[PAGE TEXT]
◆ ◆ ◆ ◆
For example, 70 per cent of research in east Africa and 79 per cent in southern Africa was produced through non-SSA collaboration in 2012, said the report, issued by the World Bank and academic publisher Elsevier at a forum last month (30 September) in Washington DC, United States.
 
Its authors and other experts said that collaborating with researchers outside the continent promotes knowledge and equipment sharing, thereby yielding higher-quality research than without such cooperation.
 
But they argued that SSA researchers’ reliance on international collaboration highlights a lack of capacity in science, technology, engineering and mathematics (STEM) that impedes them from collaborating with each other.
 

“As Africa raises its scientific profile international researchers will be reaching to Africa for collaborations.”

Marilyn Pifer, CRDF Global

“That means very little knowledge sharing [within the continent], which I think is a missed opportunity,” says Andreas Blom, a report coauthor and World Bank economist.
 
Study authors and World Bank officials at the forum emphasised the need to boost STEM research capacity and training in Africa, by, for example, boosting funding and better links with industry, citing the development benefits. SSA research comprises less than one per cent of the global share, the report found.
 
Many SSA researchers often need to look abroad to collaborate because they lack the necessary equipment and facilities, said Marilyn Pifer, director of capacity-building programmes at CRDF Global, a US-based non-profit that promotes international scientific collaboration.
◆ ◆ ◆ ◆
[THE DATA]

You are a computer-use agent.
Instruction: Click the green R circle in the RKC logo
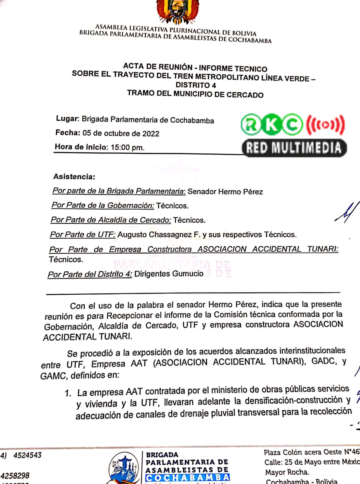pos(250,124)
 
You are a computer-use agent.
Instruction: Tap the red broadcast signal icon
pos(325,124)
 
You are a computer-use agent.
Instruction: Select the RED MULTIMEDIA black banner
pos(294,148)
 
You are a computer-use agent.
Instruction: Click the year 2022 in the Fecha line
pos(150,134)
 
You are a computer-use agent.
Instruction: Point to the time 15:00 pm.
pos(127,148)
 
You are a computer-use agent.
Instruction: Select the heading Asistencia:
pos(74,177)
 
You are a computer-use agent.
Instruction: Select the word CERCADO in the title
pos(245,95)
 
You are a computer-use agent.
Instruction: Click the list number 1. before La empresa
pos(68,393)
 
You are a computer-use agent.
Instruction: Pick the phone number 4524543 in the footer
pos(27,455)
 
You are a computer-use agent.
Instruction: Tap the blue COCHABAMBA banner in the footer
pos(188,478)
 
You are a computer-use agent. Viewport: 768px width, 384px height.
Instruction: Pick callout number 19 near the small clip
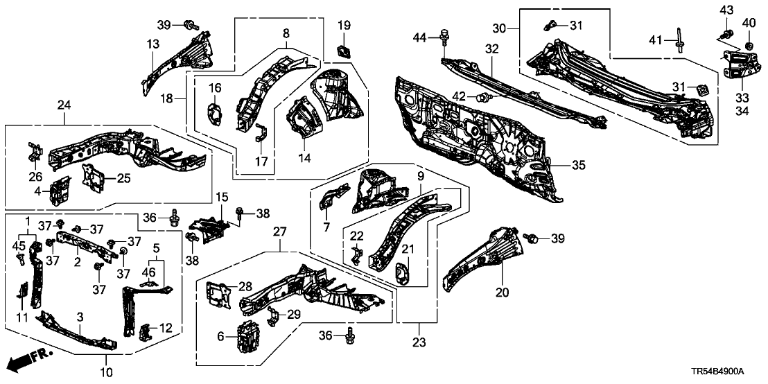[x=344, y=26]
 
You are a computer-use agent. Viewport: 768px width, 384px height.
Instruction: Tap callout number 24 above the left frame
[x=64, y=105]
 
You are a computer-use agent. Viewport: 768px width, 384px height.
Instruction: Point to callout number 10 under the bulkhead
[x=106, y=373]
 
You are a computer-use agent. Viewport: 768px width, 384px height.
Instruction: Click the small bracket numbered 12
[x=146, y=332]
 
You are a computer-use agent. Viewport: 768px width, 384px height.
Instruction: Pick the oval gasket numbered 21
[x=403, y=273]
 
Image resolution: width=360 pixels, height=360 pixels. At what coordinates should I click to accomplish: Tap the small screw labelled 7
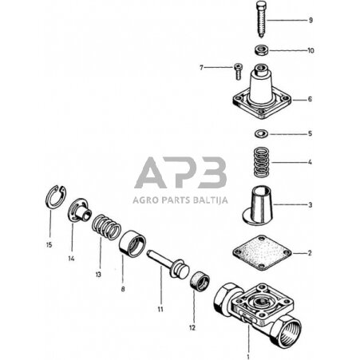point(237,69)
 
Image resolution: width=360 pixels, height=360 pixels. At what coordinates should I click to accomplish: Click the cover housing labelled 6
point(259,96)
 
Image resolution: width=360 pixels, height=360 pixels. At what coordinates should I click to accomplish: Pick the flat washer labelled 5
point(259,133)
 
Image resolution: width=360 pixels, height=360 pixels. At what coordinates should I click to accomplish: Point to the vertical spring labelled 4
point(259,162)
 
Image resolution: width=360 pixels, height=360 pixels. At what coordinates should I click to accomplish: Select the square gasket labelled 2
point(259,254)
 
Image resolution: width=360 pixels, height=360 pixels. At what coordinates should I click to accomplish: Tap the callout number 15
point(49,244)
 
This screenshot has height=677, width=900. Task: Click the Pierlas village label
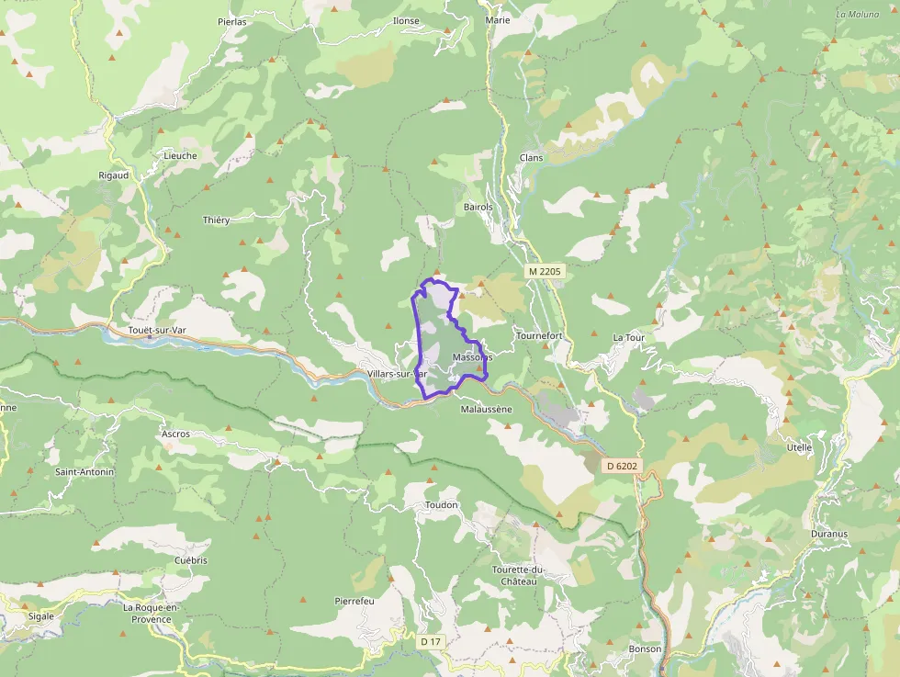coord(232,21)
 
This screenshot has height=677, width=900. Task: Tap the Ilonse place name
coord(405,21)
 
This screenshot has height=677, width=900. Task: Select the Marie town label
coord(498,19)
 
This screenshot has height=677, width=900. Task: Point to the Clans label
coord(531,158)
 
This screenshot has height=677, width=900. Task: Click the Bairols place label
coord(478,208)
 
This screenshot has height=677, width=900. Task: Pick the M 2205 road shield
coord(544,273)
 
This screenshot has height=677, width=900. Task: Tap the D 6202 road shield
coord(621,467)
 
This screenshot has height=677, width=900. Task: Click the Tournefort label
coord(539,336)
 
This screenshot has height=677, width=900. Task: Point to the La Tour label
coord(629,338)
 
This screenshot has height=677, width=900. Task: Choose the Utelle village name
coord(799,448)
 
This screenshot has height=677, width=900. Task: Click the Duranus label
coord(829,534)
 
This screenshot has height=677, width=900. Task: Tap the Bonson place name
coord(645,649)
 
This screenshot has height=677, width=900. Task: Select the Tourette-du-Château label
coord(519,575)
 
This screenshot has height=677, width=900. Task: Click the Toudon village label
coord(441,506)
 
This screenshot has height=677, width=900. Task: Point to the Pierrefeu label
coord(355,601)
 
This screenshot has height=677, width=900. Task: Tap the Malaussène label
coord(486,410)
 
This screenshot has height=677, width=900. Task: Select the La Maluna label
coord(858,15)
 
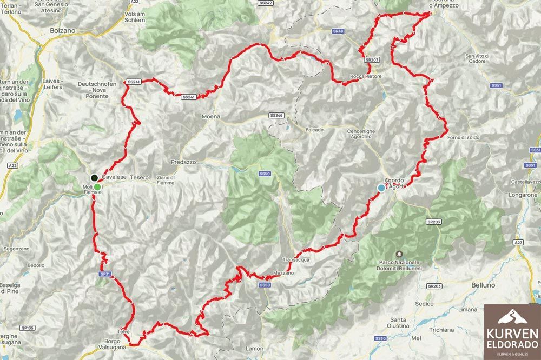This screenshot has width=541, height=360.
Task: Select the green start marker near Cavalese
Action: (x=97, y=187)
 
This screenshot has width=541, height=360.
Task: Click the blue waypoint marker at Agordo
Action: (x=381, y=188)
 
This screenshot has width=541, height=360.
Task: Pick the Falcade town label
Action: (x=314, y=130)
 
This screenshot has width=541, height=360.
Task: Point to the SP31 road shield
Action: (x=105, y=274)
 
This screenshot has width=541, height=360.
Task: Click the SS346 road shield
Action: (x=276, y=116)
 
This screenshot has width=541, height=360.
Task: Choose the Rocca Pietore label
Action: (x=366, y=76)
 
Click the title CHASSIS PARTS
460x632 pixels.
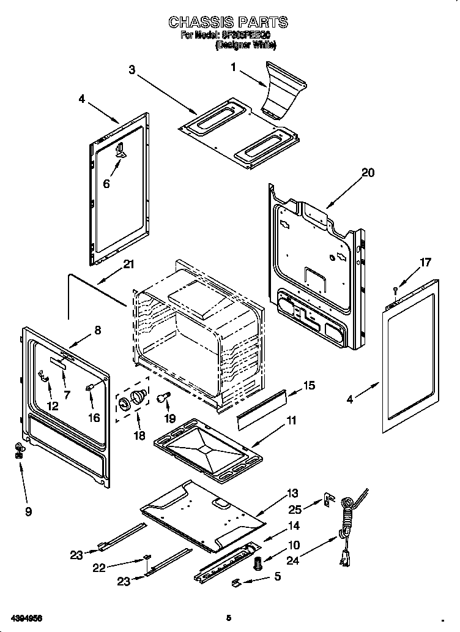(228, 23)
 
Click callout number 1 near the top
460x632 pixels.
(233, 68)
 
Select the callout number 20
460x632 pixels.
(368, 173)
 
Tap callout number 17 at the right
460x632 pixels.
(425, 263)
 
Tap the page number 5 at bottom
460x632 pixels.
(229, 618)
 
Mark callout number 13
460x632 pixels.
(292, 493)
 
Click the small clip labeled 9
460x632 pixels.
(20, 451)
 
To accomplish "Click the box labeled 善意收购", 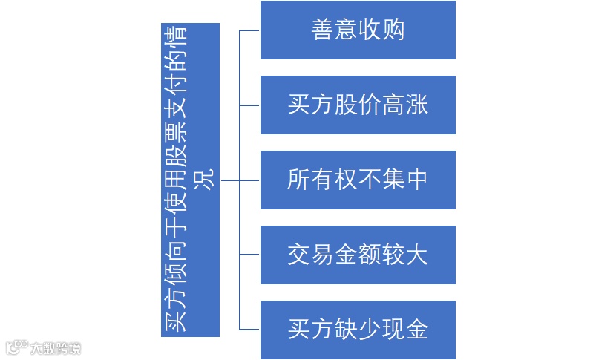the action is click(358, 30).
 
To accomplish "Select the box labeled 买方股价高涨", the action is click(358, 105).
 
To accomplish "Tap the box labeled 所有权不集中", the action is click(358, 180).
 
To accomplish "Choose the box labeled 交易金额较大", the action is click(358, 255).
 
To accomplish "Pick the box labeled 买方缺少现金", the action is click(358, 330).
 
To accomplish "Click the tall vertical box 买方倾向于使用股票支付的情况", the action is click(190, 180).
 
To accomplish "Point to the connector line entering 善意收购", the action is click(249, 30).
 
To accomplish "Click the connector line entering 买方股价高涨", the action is click(249, 105).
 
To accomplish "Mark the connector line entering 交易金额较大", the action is click(249, 255).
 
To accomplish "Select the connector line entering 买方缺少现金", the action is click(249, 330).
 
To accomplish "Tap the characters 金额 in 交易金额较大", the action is click(358, 255).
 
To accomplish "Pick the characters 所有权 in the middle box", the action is click(322, 180).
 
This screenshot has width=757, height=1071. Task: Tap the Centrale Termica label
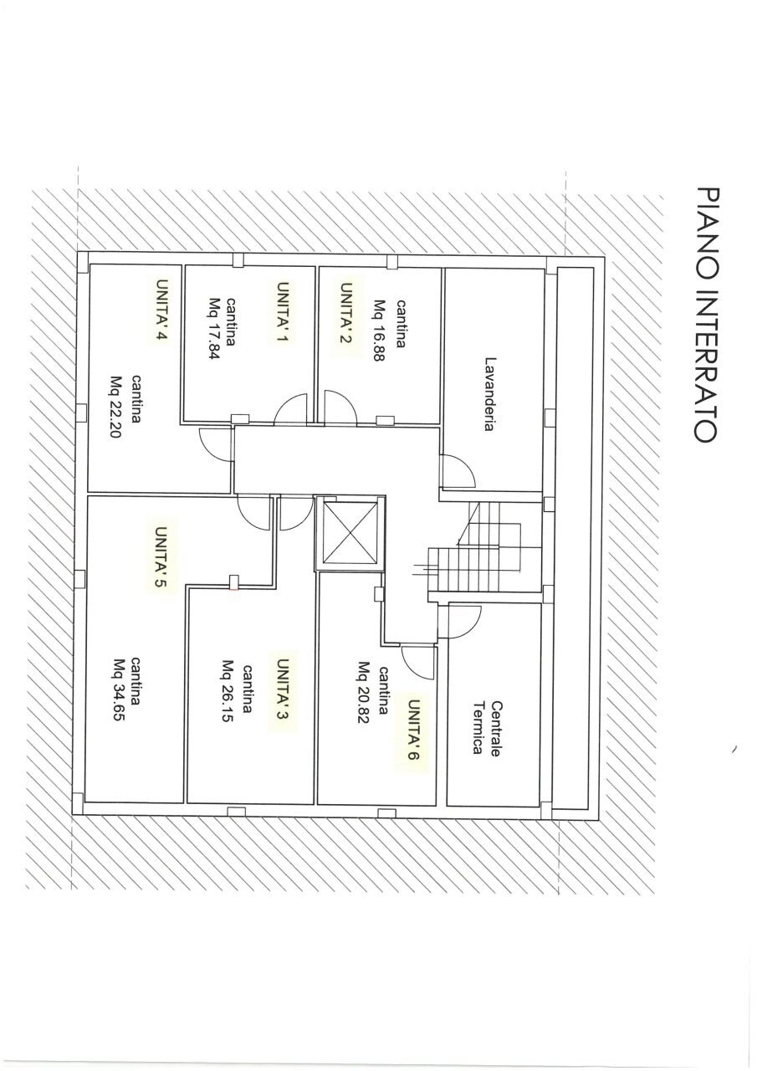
◆ ◆ ◆ ◆
[WHAT IS ASKED]
1. In one to three sentences, explain why the article on African research collaboration says many researchers in sub-Saharan Africa look abroad for collaborators.
2. Please render the listing as a JSON list of strings, one string per line with blank lines left out, from the line with "callout number 15" up to and including the line with "coord(441,506)". Leave the pictures out.
The listing is unrelated to the article on African research collaboration.

[RESPONSES FOR EACH TASK]
1. According to Marilyn Pifer of CRDF Global, many sub-Saharan African researchers need to look abroad to collaborate because they lack the necessary equipment and facilities.

2.
[
  "Image resolution: width=360 pixels, height=360 pixels. At what coordinates should I click to accomplish: Tap the callout number 15",
  "point(49,244)",
  "This screenshot has height=677, width=900. Task: Click the Pierlas village label",
  "coord(232,21)",
  "This screenshot has height=677, width=900. Task: Tap the Ilonse place name",
  "coord(405,21)",
  "This screenshot has height=677, width=900. Task: Select the Marie town label",
  "coord(498,19)",
  "This screenshot has height=677, width=900. Task: Point to the Clans label",
  "coord(531,158)",
  "This screenshot has height=677, width=900. Task: Click the Bairols place label",
  "coord(478,208)",
  "This screenshot has height=677, width=900. Task: Pick the M 2205 road shield",
  "coord(544,273)",
  "This screenshot has height=677, width=900. Task: Tap the D 6202 road shield",
  "coord(621,467)",
  "This screenshot has height=677, width=900. Task: Click the Tournefort label",
  "coord(539,336)",
  "This screenshot has height=677, width=900. Task: Point to the La Tour label",
  "coord(629,338)",
  "This screenshot has height=677, width=900. Task: Choose the Utelle village name",
  "coord(799,448)",
  "This screenshot has height=677, width=900. Task: Click the Duranus label",
  "coord(829,534)",
  "This screenshot has height=677, width=900. Task: Tap the Bonson place name",
  "coord(645,649)",
  "This screenshot has height=677, width=900. Task: Select the Tourette-du-Château label",
  "coord(519,575)",
  "This screenshot has height=677, width=900. Task: Click the Toudon village label",
  "coord(441,506)"
]